GIVEN REQUEST 1. Copy the records that follow the text about Lee Sanders line for line, leaving out the pictures.
## begin PAGE TEXT
- Occupation: Composer
- Known for: The Amazing Race, New Line Cinema's The Lord of the Rings website
- Website: http://www.sandersmusic.net

= Lee Sanders =

American composer

Lee Sanders is an American composer who began his composing career in 2001 with his scores for New Line Cinema's The Lord of the Rings website and CBS's reality-competition show The Amazing Race. Lee has won six BMI Film and Television Awards for his work, as well as the 2008 Film and Television Music Award for Outstanding Reality Show Score. He is also known for composing the fanfare for the Sony Pictures Home Entertainment logo, which was also used on the Sony Pictures Consumer Products, Sony Pictures Entertainment Japan, Sony Pictures Releasing International, Sony Pictures International Productions and Sony Pictures logos.

== Work ==
Sanders has scored hundreds of episodes of network television, including music for nine-time Emmy award-winner The Amazing Race, The Bachelor, Project Runway and many others. Lee has taught film scoring for UCLA Extension, and is a frequent lecturer for emerging composers and filmmakers at both USC and UCLA. He also serves as a member of the Music Peer Group Executive Committee of the Academy of Television Arts and Sciences.
## end PAGE TEXT
GIVEN REQUEST 2. In the Lee Sanders biography, which 2008 award did he win?
## begin DATA SECTION
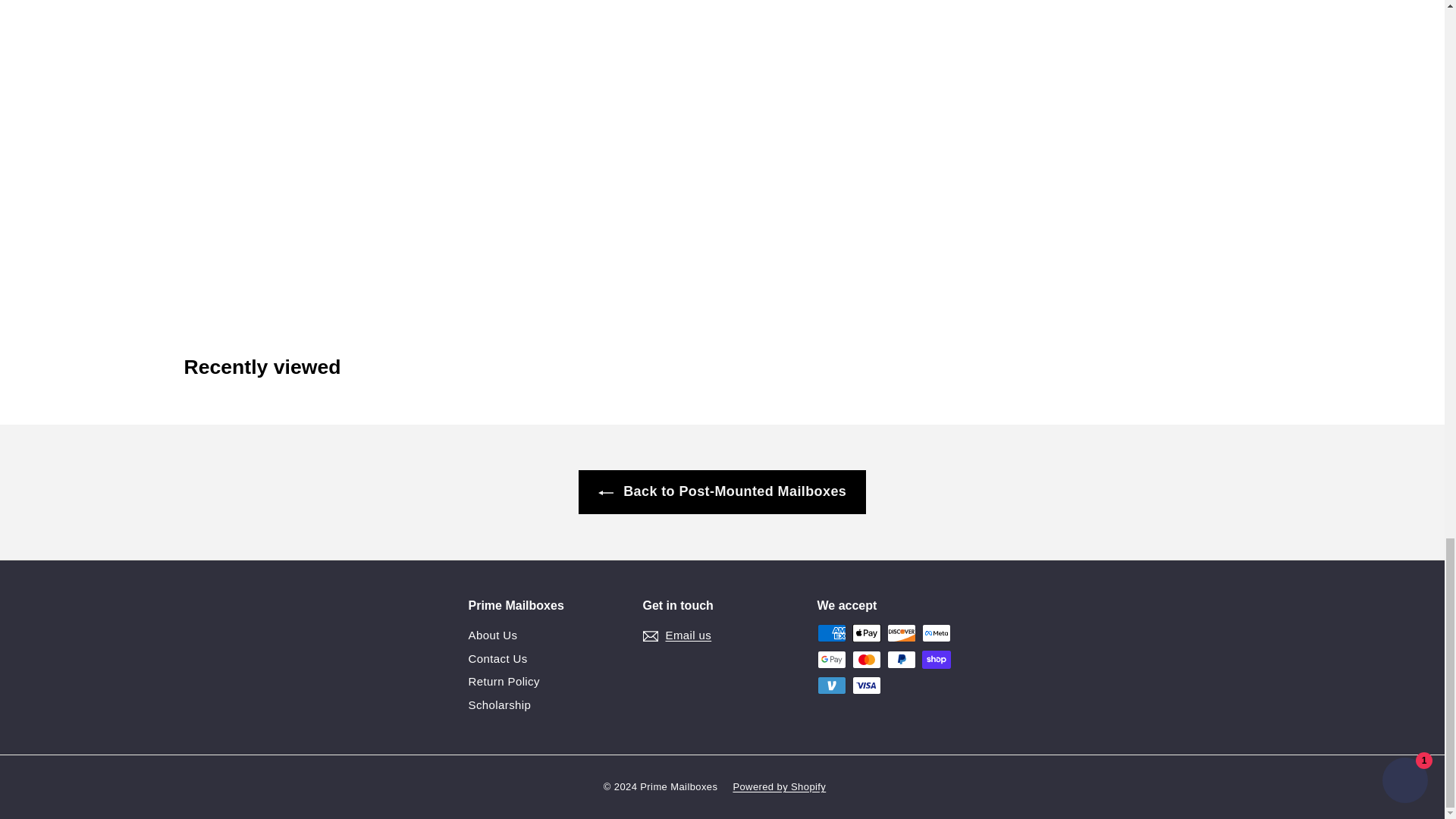
American Express (830, 633)
Discover (900, 633)
Apple Pay (865, 633)
icon-left-arrow (605, 492)
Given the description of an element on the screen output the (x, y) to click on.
## end DATA SECTION
COMPLETE OUTPUT 1.
American Express (830, 633)
Discover (900, 633)
Apple Pay (865, 633)
icon-left-arrow (605, 492)
Given the description of an element on the screen output the (x, y) to click on.

COMPLETE OUTPUT 2. The 2008 Film and Television Music Award for Outstanding Reality Show Score.